• [TASK BRIEF] Look through the entries below and show every line containing the word "beside".

** DATA SHOWN follows **

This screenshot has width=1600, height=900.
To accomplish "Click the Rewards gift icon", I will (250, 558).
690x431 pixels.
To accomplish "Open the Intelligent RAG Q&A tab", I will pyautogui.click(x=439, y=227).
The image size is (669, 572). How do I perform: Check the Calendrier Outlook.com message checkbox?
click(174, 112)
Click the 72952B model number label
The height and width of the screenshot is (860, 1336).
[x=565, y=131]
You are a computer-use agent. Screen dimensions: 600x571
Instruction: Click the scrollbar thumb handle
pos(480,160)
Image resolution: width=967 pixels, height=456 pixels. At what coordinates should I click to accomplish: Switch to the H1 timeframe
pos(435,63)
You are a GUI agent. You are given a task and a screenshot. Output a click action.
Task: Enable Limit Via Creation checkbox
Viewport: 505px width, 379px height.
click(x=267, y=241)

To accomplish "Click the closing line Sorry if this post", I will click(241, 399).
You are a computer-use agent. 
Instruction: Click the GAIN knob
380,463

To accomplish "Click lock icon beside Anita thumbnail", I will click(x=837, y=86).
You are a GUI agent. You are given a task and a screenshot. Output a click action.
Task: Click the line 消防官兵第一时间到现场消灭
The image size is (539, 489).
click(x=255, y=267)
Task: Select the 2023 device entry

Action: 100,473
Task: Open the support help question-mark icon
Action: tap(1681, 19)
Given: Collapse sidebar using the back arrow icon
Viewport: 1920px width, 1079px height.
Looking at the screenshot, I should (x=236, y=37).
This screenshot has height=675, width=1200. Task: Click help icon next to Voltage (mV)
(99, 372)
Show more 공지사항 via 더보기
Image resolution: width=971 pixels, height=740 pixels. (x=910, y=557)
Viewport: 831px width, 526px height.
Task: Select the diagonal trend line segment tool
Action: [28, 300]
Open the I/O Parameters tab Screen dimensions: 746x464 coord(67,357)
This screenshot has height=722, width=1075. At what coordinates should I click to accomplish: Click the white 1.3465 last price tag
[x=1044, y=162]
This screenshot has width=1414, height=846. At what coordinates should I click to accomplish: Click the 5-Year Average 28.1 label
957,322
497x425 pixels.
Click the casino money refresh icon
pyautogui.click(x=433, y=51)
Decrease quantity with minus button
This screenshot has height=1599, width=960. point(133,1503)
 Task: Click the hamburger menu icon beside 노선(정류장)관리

** End of DATA SHOWN **

• [ANSWER BOX]
To accomplish "Click lock icon beside Anita thumbnail", I will click(x=837, y=86).
 Task: Click the hamburger menu icon beside 노선(정류장)관리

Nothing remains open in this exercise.